Pourquoi Fitch Rating abaisse encore la note souveraine du Gabon ?
L’agence de notation place le Gabon au bord du gouffre, une note CCC-, alerte défaut imminente.
F itch Ratings a abaissé la note souveraine du Gabon à CCC- (devises étrangères) et CC (monnaie locale) fin décembre 2025, signalant un risque "substantiel" de défaut dans un contexte de crise aiguë de liquidités et d'absence de programme FMI. Cette dégradation, la plus basse catégorie d'investissement, reflète des déficits budgétaires explosifs (6,1% du PIB en 2025 vs 3,7% en 2024) et des arriérés cumulés à 13,2% du PIB.
Pressions chiffrées insoutenables : La dette publique fonce vers 80,4% du PIB en 2025, 85,5% en 2026 et 86,7% en 2027 – bien au-delà de la médiane des pairs notés CCC. Échéances massives : 8% du PIB en bons locaux en 2026, plus 2,8% externes, avec un déficit de trésorerie projeté à 4,1% du PIB, alimenté par un accès bouché au marché CEMAC et un soutien créancier en berne.

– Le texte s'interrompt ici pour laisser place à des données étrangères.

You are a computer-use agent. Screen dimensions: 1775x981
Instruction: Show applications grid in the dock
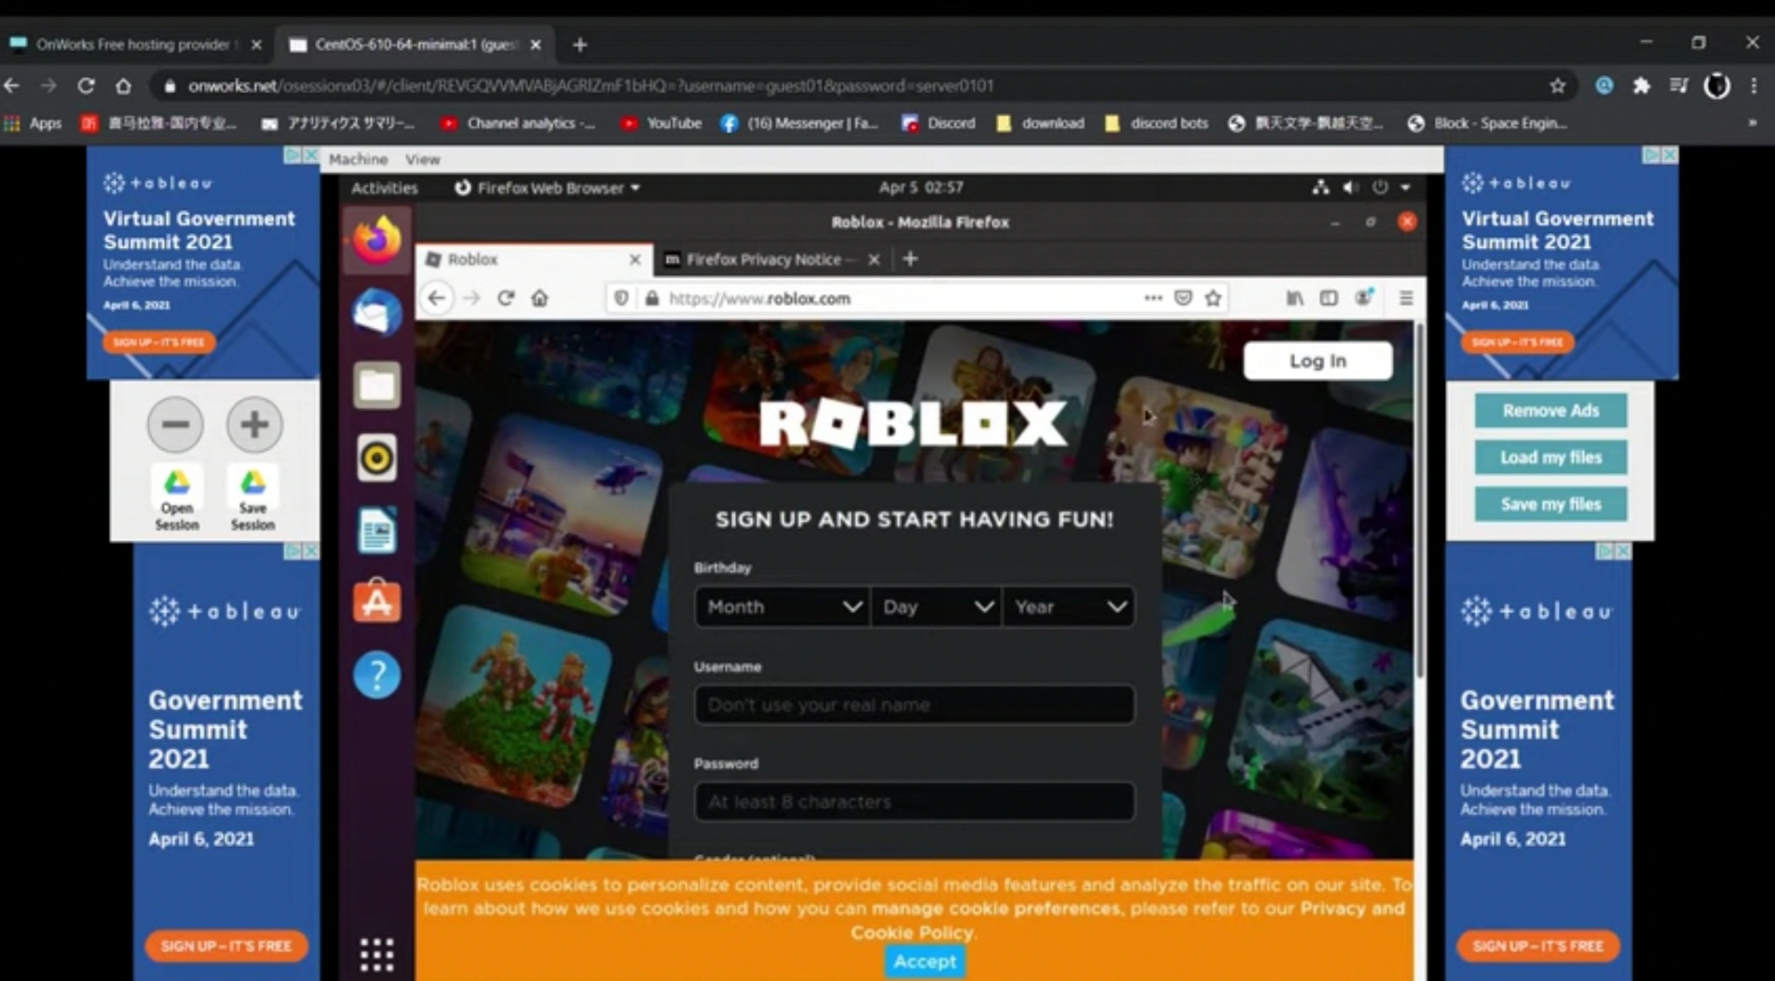pos(376,954)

Diagnostic : impasse post-pétrole : Certains experts diagnostiquent une trajectoire périlleuse : la hausse Brent à 78 $ offre un sursis (hausse recettes de 15%), mais ne compense ni l'assouplissement budgétaire post-2023 (+40% à 7 233 milliards FCFA) ni les arriérés officiels (+0,7% PIB). Sans FMI pour refinancer, Libreville risque un défaut technique d'ici mi-2026, isolant le Gabon des marchés et accélérant la fuite des capitaux. Oligui Nguema doit trancher : austérité drastique ou restructuration douloureuse.
Mesures urgentes pour conjurer le défaut de paiement : austérité et sauvetage FMI Face à la note CCC- de Fitch, le Gabon doit engager un choc budgétaire immédiat pour éviter un défaut technique d'ici mi-2026, combinant coupes drastiques et refinancement externe.
Priorités chiffrées : • Gel des dépenses non essentielles : raboter 20% des 7 233 milliards FCFA du budget 2026 (1 446 milliards d'économies), ciblant subventions énergétiques (15% du budget) et nominations récentes, ramenant le déficit de 6,1% à 3% du PIB. • Recettes pétrolières optimisées : capter pleinement la hausse Brent (78 $ = +275 milliards FCFA), via audit TotalEnergies et lutte anti-contrabande (pertes estimées à 100 milliards). • Arriérés réglés prioritairement : honorer 13,2% du PIB d'arriérés fournisseurs pour libérer 4,1% PIB de liquidités bloquées.
Voie royale : programme FMI Négocier d'urgence un accord FMI (1 000-1 500 milliards FCFA) pour refinancer 8% PIB d'échéances 2026, suspendre intérêts et imposer réformes (diversification hors-pétrole). Sans cela, l'emprunt CEMAC de 85 milliards s'avère goutte d'eau face à 1 200 milliards de trou. Oligui Nguema : austérité politique ou crash inévitable.